▶ **Written exercise**
Starting at the line that contains "Where should I click to: Click" and continuing through the last of the entries, rewrite those lines with "ribbon" changed to "banner" and everything else unchanged. Omit the pictures.

------ Dataset rows ------

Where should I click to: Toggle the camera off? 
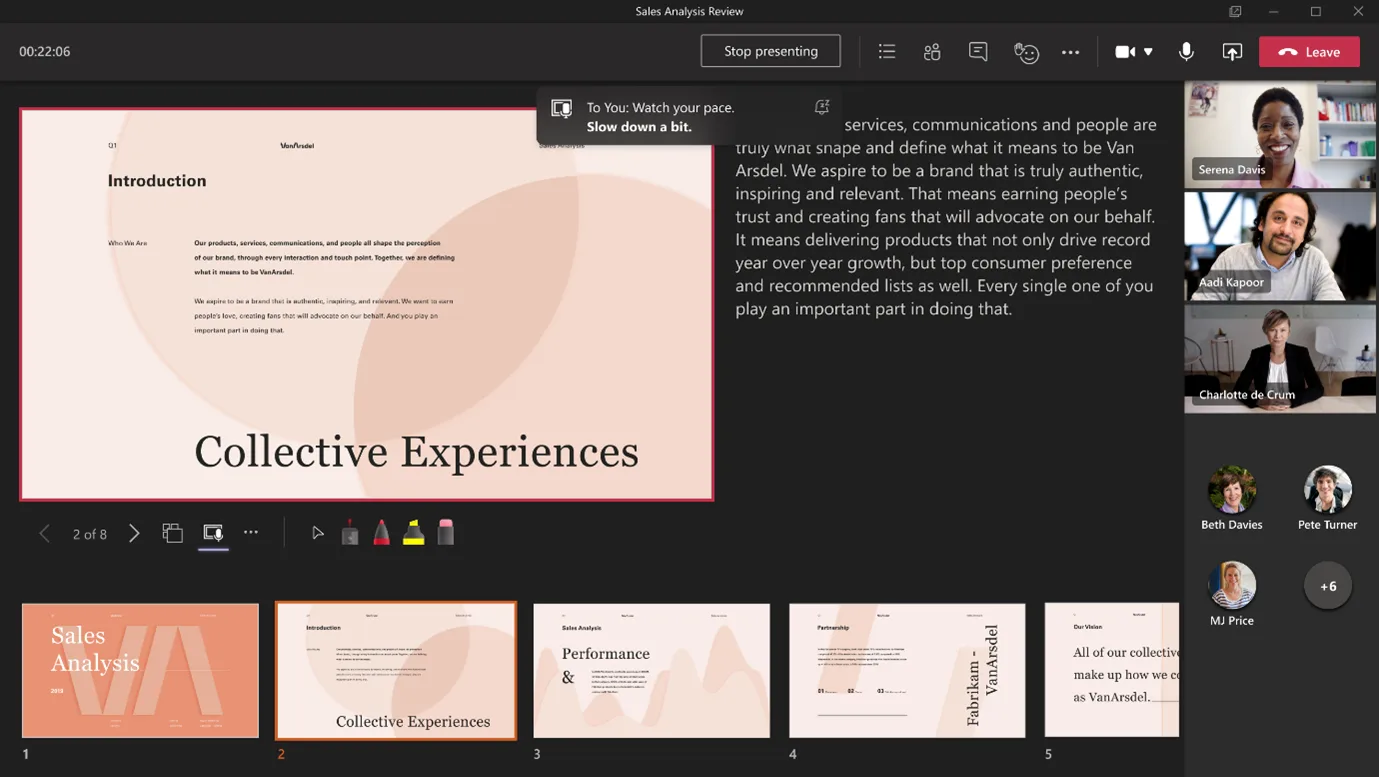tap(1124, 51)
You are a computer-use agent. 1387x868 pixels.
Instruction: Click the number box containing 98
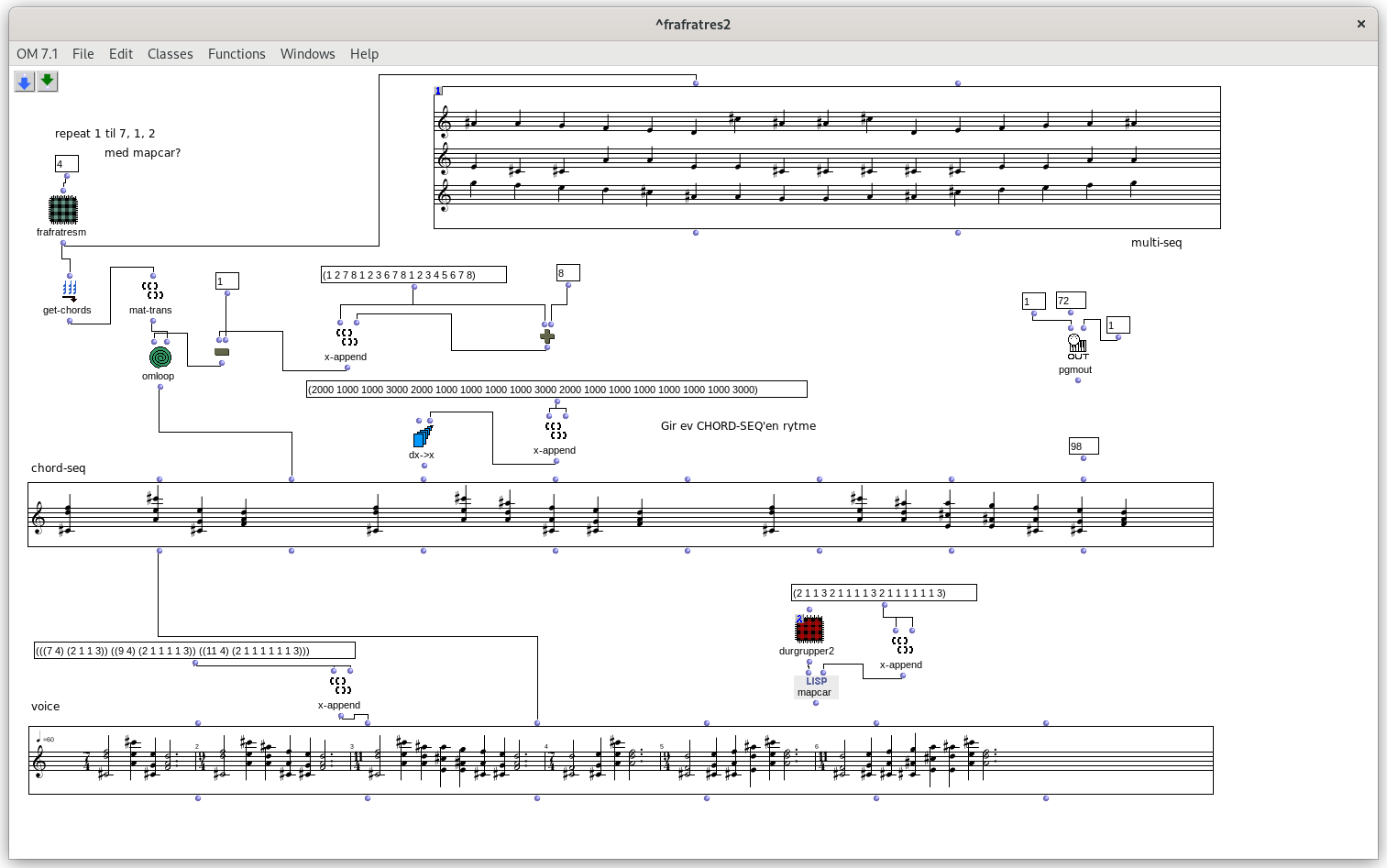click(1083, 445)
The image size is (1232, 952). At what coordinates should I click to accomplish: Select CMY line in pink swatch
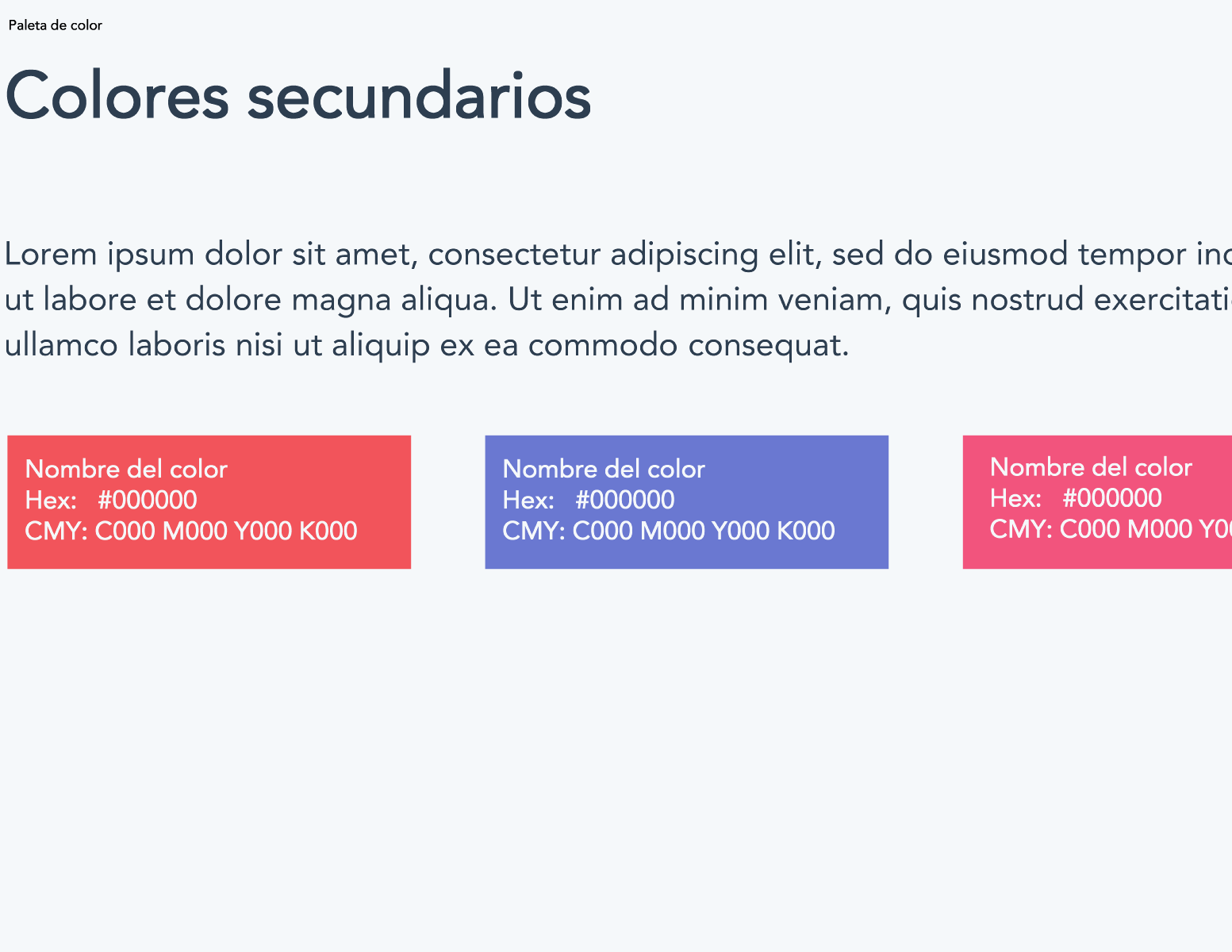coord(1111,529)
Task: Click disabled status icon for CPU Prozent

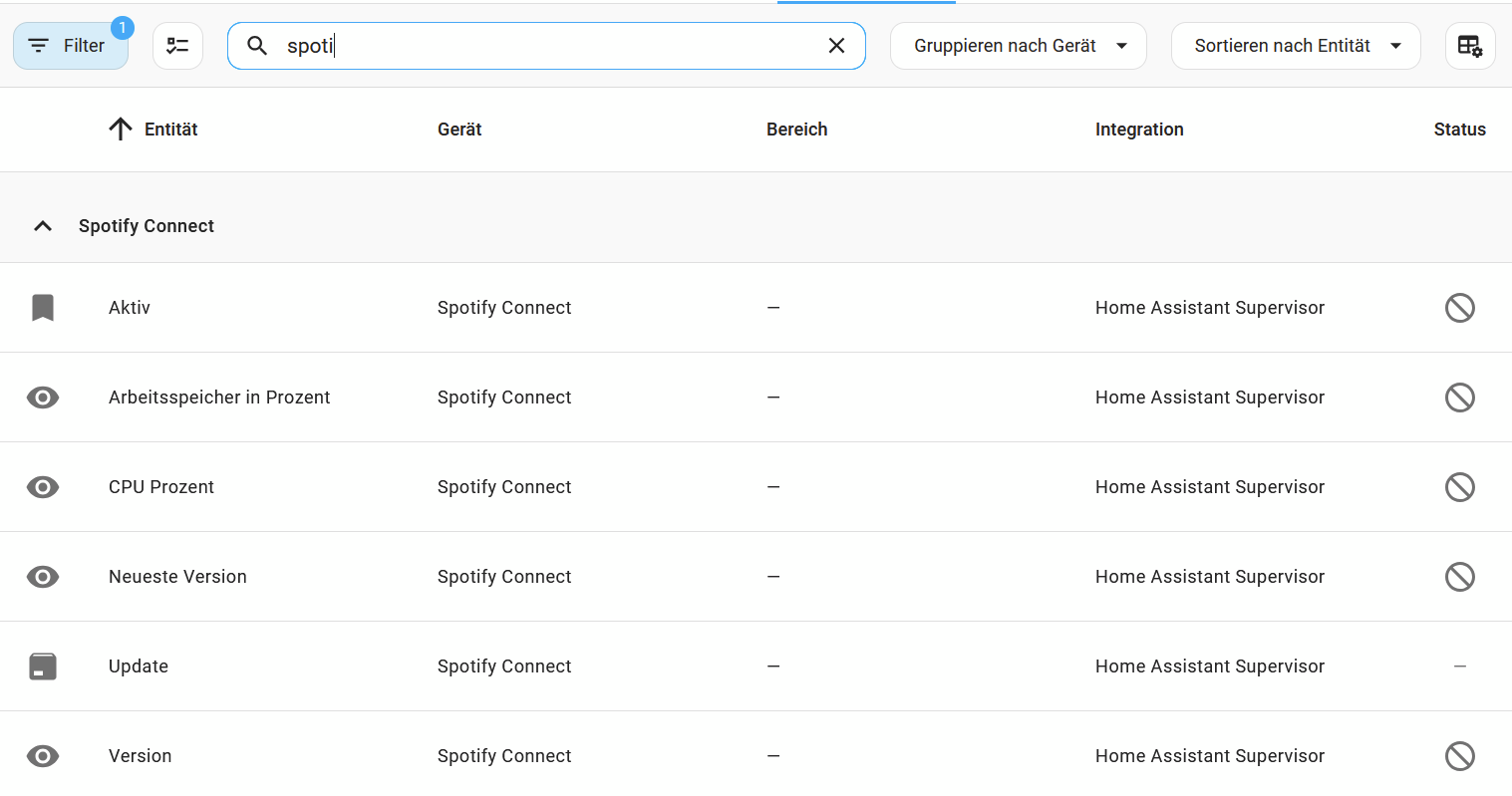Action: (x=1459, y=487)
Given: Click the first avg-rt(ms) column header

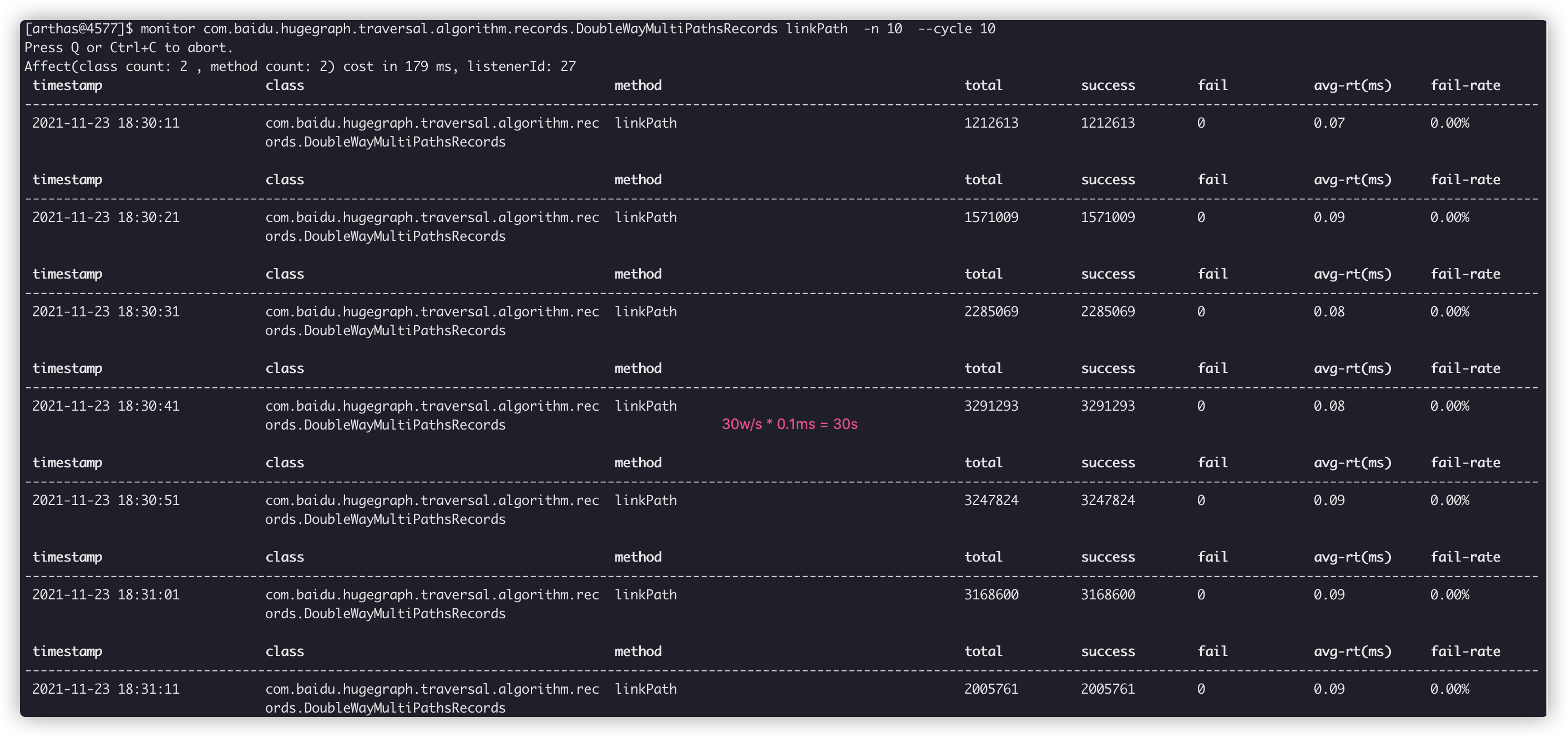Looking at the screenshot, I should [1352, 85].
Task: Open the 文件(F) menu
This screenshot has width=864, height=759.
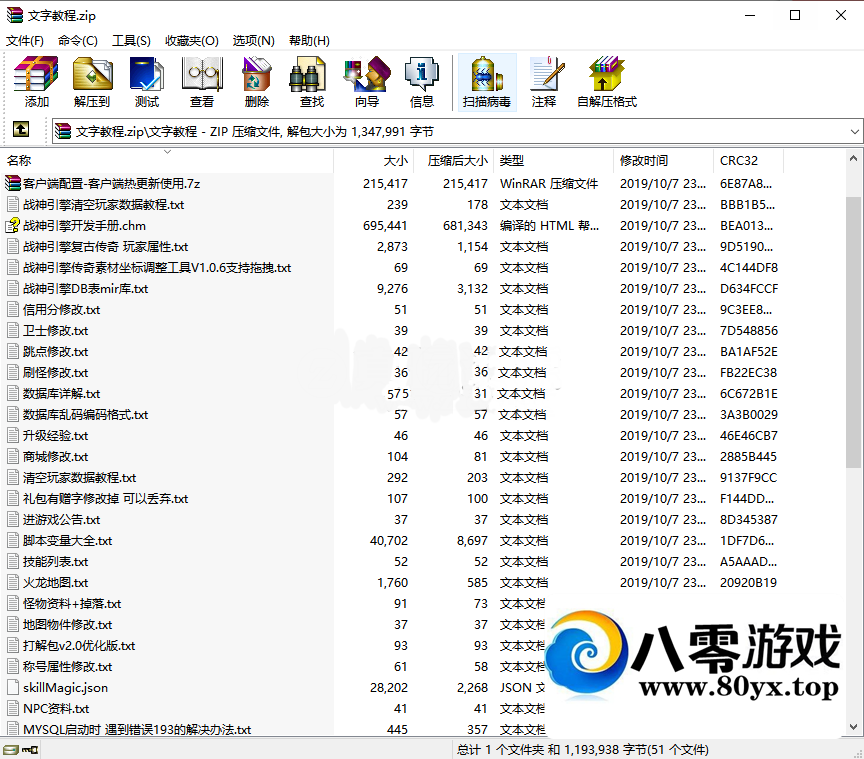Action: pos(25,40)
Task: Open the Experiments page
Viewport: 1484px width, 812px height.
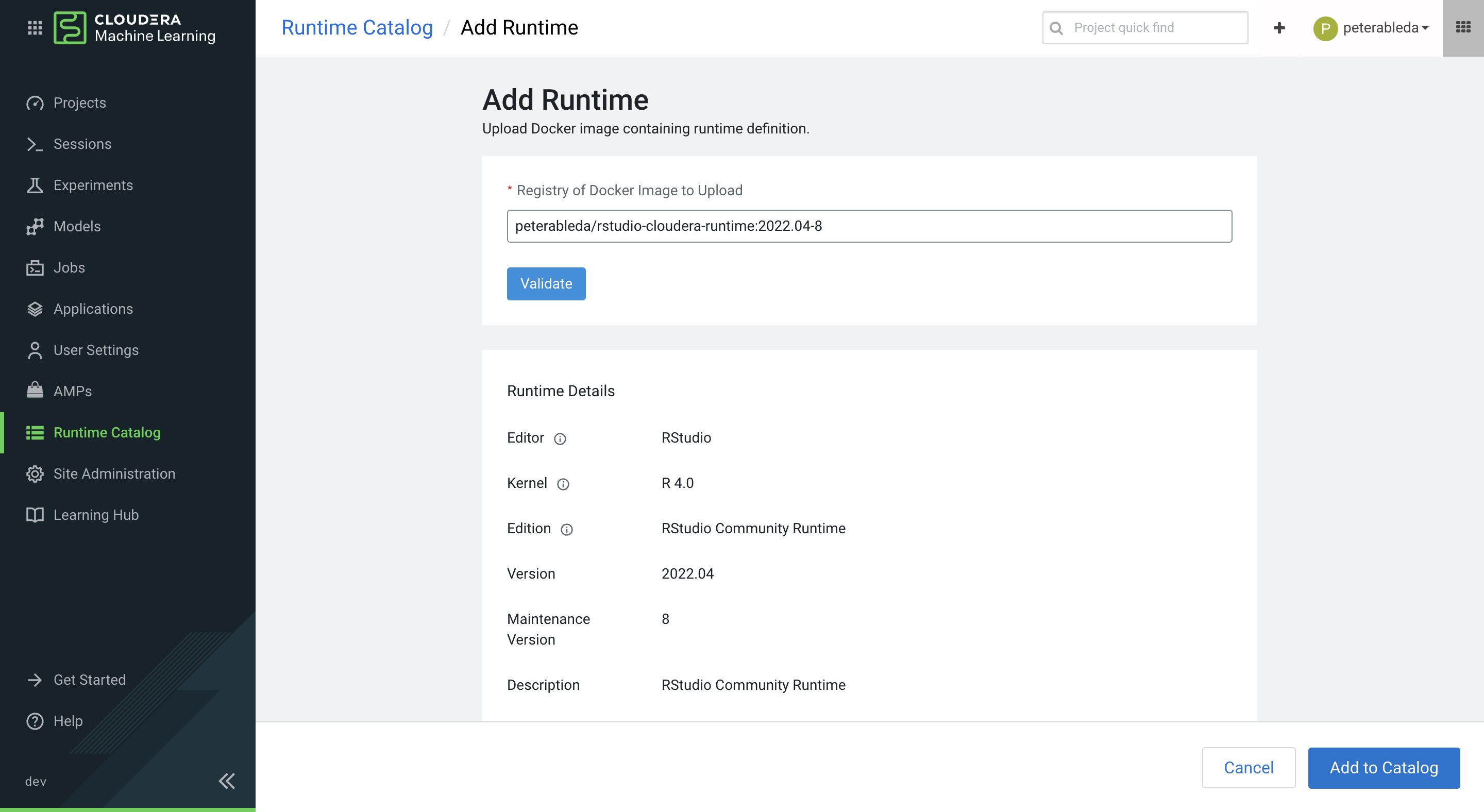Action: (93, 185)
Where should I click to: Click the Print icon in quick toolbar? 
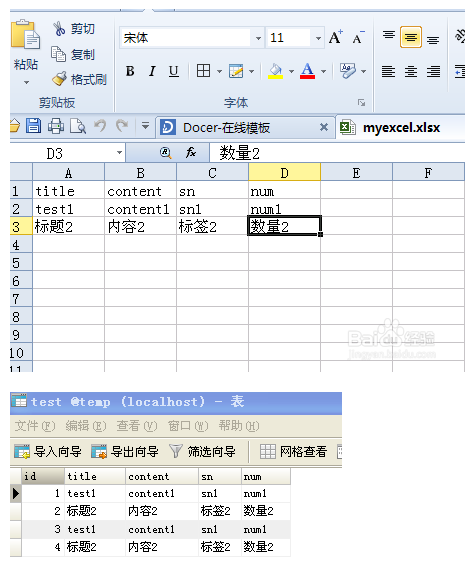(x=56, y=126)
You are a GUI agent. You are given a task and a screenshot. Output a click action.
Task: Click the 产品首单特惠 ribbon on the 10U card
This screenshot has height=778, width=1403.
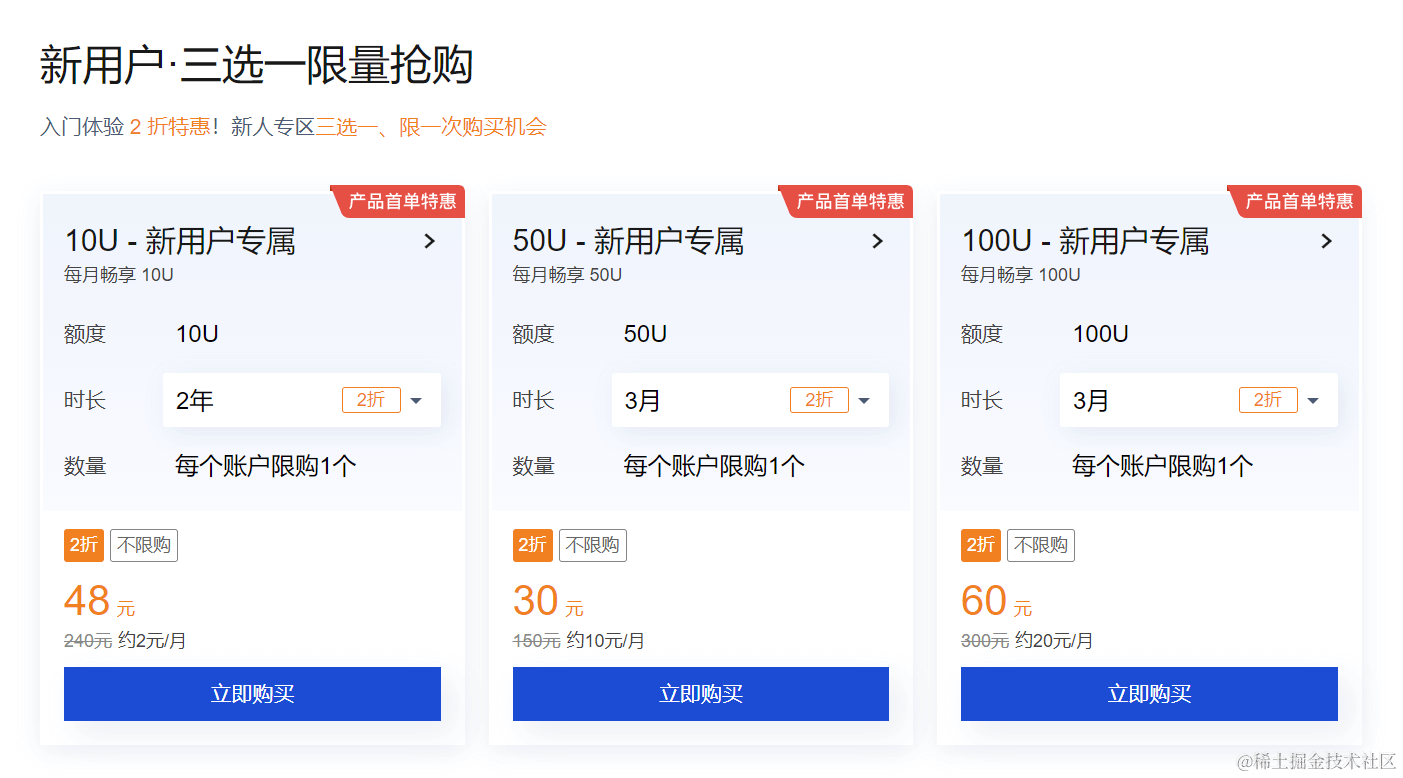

------

▶ **Result of this task**
Where should I click to: Click the Print icon in quick toolbar? 
(x=56, y=126)
You are a GUI agent. You are given a task and a screenshot. Output a click action.
Task: Click the 产品首单特惠 banner on the 10U card
This screenshot has height=778, width=1403.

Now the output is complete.